— Start Data excerpts —

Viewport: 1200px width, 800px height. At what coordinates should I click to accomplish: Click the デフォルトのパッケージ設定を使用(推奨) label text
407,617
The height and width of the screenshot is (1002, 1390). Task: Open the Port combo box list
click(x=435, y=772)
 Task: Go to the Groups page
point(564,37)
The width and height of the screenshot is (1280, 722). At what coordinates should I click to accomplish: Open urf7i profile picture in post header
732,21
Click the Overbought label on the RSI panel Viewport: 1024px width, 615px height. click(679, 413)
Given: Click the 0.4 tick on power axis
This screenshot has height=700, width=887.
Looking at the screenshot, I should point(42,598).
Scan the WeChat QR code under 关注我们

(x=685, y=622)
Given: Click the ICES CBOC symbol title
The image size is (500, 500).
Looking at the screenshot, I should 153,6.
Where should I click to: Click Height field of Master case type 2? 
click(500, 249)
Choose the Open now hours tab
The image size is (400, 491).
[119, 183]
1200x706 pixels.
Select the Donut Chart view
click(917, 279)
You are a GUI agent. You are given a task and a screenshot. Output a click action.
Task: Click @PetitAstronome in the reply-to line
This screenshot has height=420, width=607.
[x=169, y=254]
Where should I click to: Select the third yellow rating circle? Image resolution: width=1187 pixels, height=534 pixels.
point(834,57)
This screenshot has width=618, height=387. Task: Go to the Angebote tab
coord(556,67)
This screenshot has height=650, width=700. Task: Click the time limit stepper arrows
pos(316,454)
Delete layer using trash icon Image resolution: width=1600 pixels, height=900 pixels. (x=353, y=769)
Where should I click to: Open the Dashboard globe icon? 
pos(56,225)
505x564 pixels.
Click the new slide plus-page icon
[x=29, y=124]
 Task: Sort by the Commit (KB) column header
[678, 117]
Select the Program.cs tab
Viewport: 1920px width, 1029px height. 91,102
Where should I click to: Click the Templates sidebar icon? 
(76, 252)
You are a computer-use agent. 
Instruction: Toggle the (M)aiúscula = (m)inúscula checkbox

— End Data excerpts —

» Task details: Copy every one of the rows above word for word, line for line.

» Reply:
Viewport: 1200px width, 800px height. At what coordinates should I click to accomplish: Click the デフォルトのパッケージ設定を使用(推奨) label text
407,617
The height and width of the screenshot is (1002, 1390). Task: Open the Port combo box list
click(x=435, y=772)
 Task: Go to the Groups page
point(564,37)
The width and height of the screenshot is (1280, 722). At what coordinates should I click to accomplish: Open urf7i profile picture in post header
732,21
Click the Overbought label on the RSI panel Viewport: 1024px width, 615px height. click(679, 413)
Given: Click the 0.4 tick on power axis
This screenshot has height=700, width=887.
Looking at the screenshot, I should point(42,598).
Scan the WeChat QR code under 关注我们

(x=685, y=622)
Given: Click the ICES CBOC symbol title
The image size is (500, 500).
Looking at the screenshot, I should 153,6.
Where should I click to: Click Height field of Master case type 2? 
click(500, 249)
Choose the Open now hours tab
The image size is (400, 491).
[119, 183]
1200x706 pixels.
Select the Donut Chart view
click(917, 279)
You are a GUI agent. You are given a task and a screenshot. Output a click action.
Task: Click @PetitAstronome in the reply-to line
This screenshot has height=420, width=607.
[x=169, y=254]
Where should I click to: Select the third yellow rating circle? Image resolution: width=1187 pixels, height=534 pixels.
point(834,57)
This screenshot has width=618, height=387. Task: Go to the Angebote tab
coord(556,67)
This screenshot has height=650, width=700. Task: Click the time limit stepper arrows
pos(316,454)
Delete layer using trash icon Image resolution: width=1600 pixels, height=900 pixels. (x=353, y=769)
Where should I click to: Open the Dashboard globe icon? 
pos(56,225)
505x564 pixels.
Click the new slide plus-page icon
[x=29, y=124]
 Task: Sort by the Commit (KB) column header
[678, 117]
Select the Program.cs tab
Viewport: 1920px width, 1029px height. 91,102
Where should I click to: Click the Templates sidebar icon? 
(76, 252)
You are a computer-use agent. 
Instruction: Toggle the (M)aiúscula = (m)inúscula checkbox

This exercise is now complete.